▶ [Aufgabe 1] Welche Situation betraf das Senatsurteil vom 16.12.2009 laut dem Textblock?

▶ [Textblock]
____________________
Allerdings betraf das Senatsurteil vom 16.12.2009 (lediglich) die Situation des (internen) Schuldbeitritts. Für diesen Fall ist der Erwerber im Verhältnis zum Veräußerer verpflichtet, diesen von der gegenüber dem Gläubiger der Schuld weiterbestehenden Zahlungspflicht freizustellen. Es blieb in jenem Urteil jedoch unbeantwortet, ob sich ein abweichendes Ergebnis für die im Streitfall in Rede stehende Situation ergeben könnte, wenn der Verpflichtungserwerber durch eine wechselseitige Vereinbarung mit dem Veräußerer einerseits und dem Verpflichtungsgläubiger andererseits eine Vertragsübernahme vereinbart und der Erwerber an Stelle des Veräußerers die Verpflichtung übernimmt. Auch diese Frage ist zu verneinen. Die Verpflichtung beim Veräußerer ist infolge des "Ankaufs" zwischenzeitlich als solche realisiert worden und das Einstehen für die Schuld durch den Erwerber ist fortan nicht mehr (Gegen-)Leistung im Rahmen des schwebenden Vertrages, vielmehr (nur noch) dinglicher Erfüllungsakt. Auf diesem Realisationsakt baut sodann wiederum die nachfolgende handels- wie steuerrechtliche Bilanzierung auf. Dieser Ansatz wird nicht von steuerlichen Ansatz- und Bewertungsbeschränkungen und -verboten verdrängt.
____________________
▶ [Eingabedaten]

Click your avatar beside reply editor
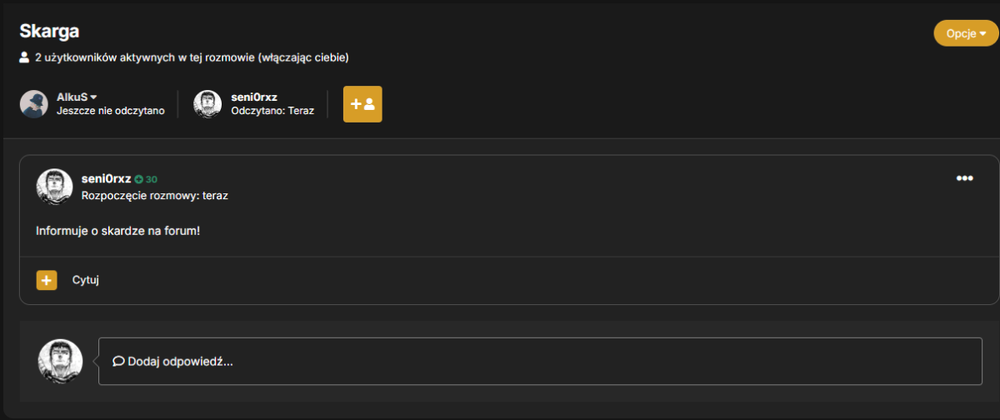This screenshot has width=1000, height=420. (x=61, y=361)
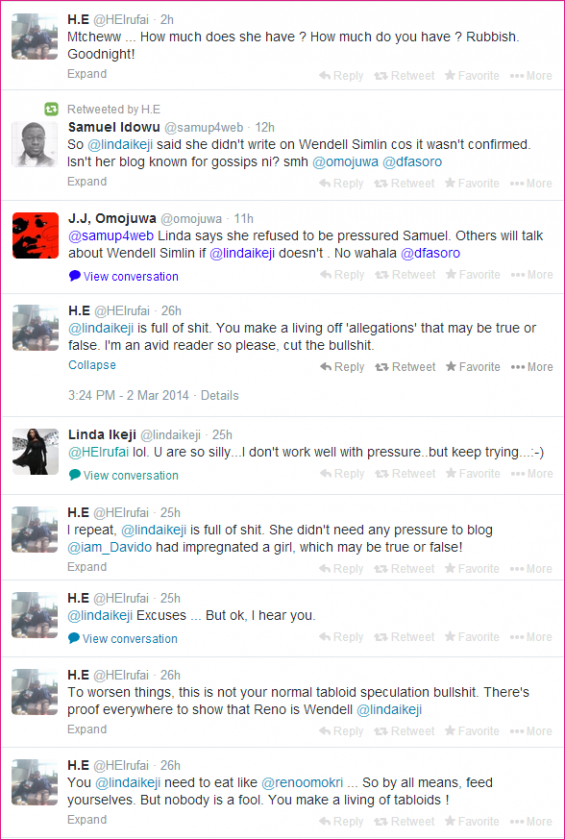
Task: Expand the 'Mtcheww' tweet at the top
Action: click(x=87, y=74)
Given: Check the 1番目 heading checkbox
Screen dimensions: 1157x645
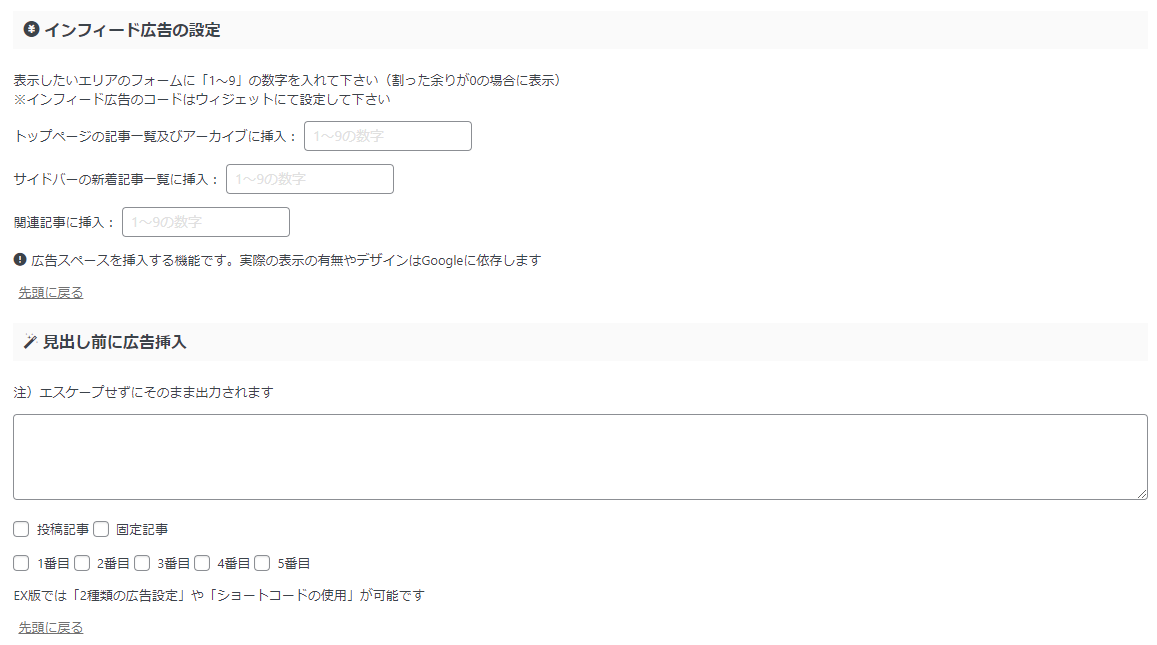Looking at the screenshot, I should (21, 563).
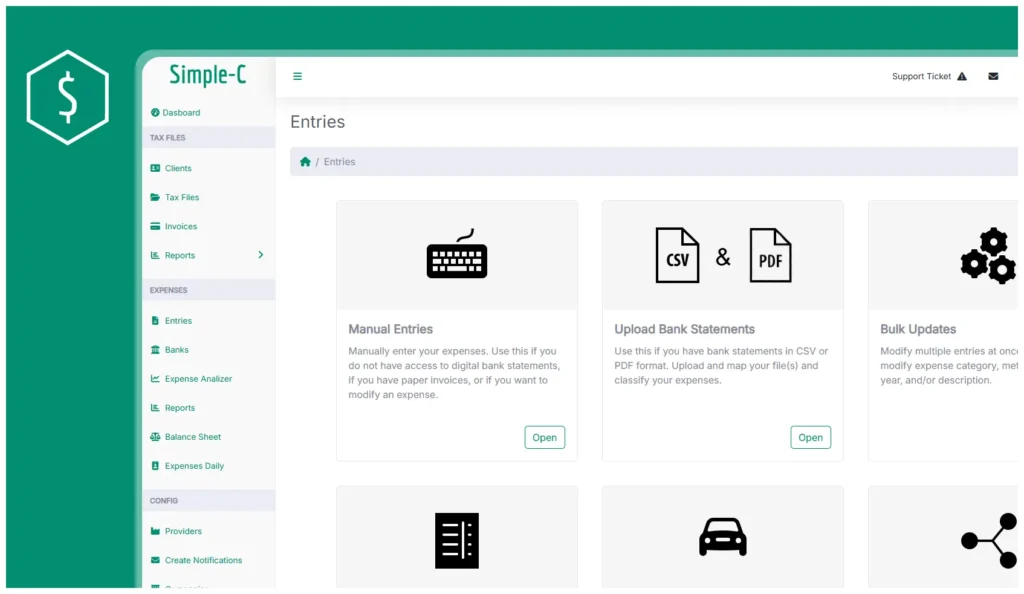Screen dimensions: 1024x594
Task: Collapse the Expenses sidebar section
Action: [168, 290]
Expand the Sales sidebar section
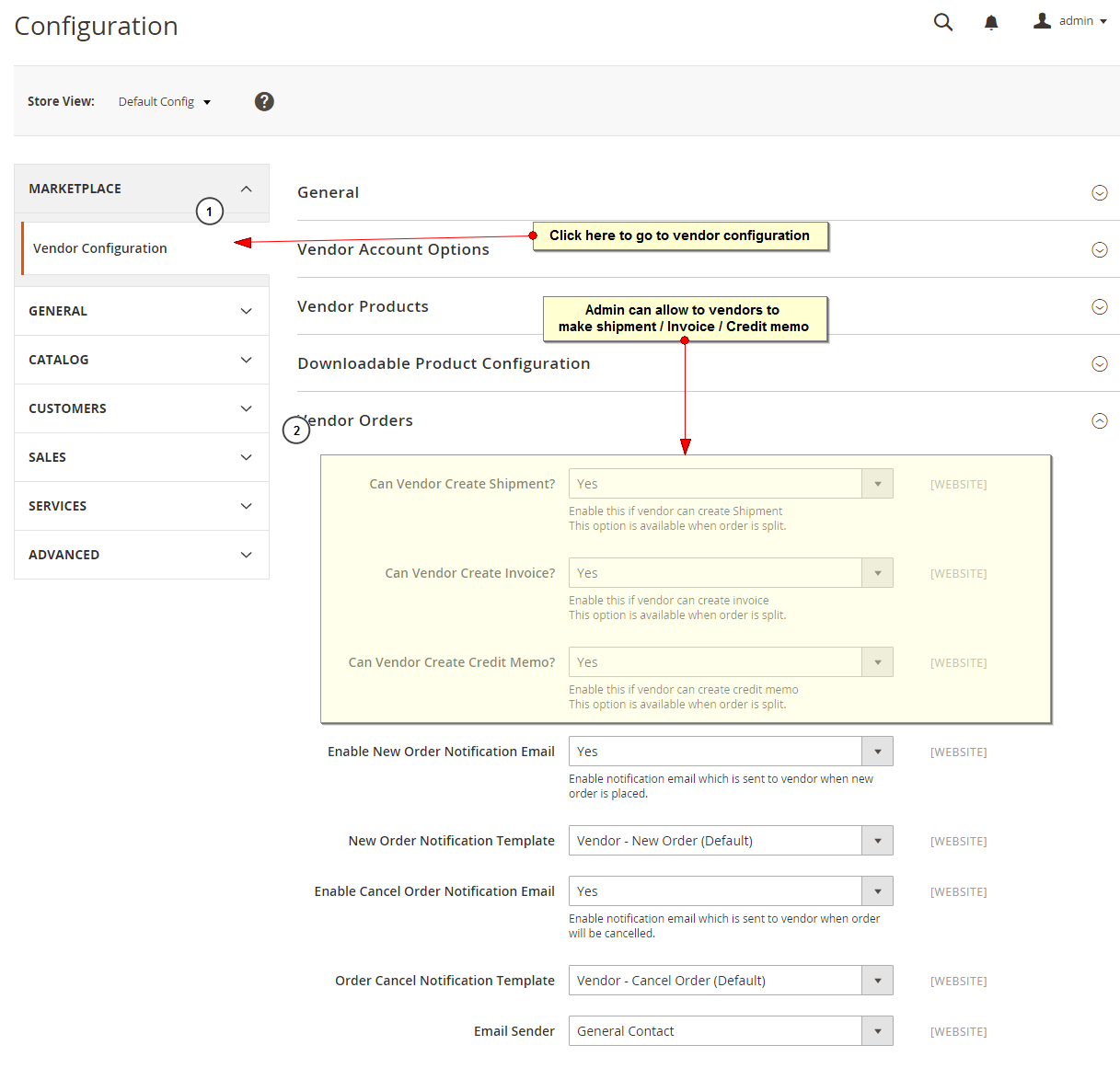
____________________
▶ [Aufgabe 2] Ersetze in allen Datensätzen oben „avatar“ durch „profile picture“ und gib sie ansonsten unverändert wieder. Lass die Bilder in der Antwort weg.

▶ [Vollständige Ausgabe 1] Die Situation des (internen) Schuldbeitritts.

▶ [Vollständige Ausgabe 2]
Click your profile picture beside reply editor
This screenshot has width=1000, height=420. (x=61, y=361)
Task: Expand the 'Mtcheww' tweet at the top
Action: click(x=87, y=74)
Given: Check the 1番目 heading checkbox
Screen dimensions: 1157x645
Looking at the screenshot, I should (21, 563).
Screen dimensions: 1024x594
Task: Collapse the Expenses sidebar section
Action: [168, 290]
Expand the Sales sidebar section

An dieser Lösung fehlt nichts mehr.